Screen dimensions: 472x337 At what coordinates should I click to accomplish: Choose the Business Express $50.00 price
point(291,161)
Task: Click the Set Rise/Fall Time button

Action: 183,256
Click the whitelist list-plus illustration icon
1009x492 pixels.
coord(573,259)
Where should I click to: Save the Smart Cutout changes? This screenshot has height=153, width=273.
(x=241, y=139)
^^^^^^^^
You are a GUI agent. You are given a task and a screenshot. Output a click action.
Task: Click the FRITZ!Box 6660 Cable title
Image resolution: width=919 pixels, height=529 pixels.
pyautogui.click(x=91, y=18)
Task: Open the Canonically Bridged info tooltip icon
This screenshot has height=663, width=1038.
^^^^^^^^
> **WHAT THIS TASK INVOLVES**
Please reproduce, exactly as they appear above, the lines from the line containing "You are a GUI" up to and including the line containing "Task: Open the".

> **ANSWER BOX**
You are a GUI agent. You are given a task and a screenshot. Output a click action.
Task: Click the FRITZ!Box 6660 Cable title
Image resolution: width=919 pixels, height=529 pixels.
pyautogui.click(x=91, y=18)
Task: Open the Canonically Bridged info tooltip icon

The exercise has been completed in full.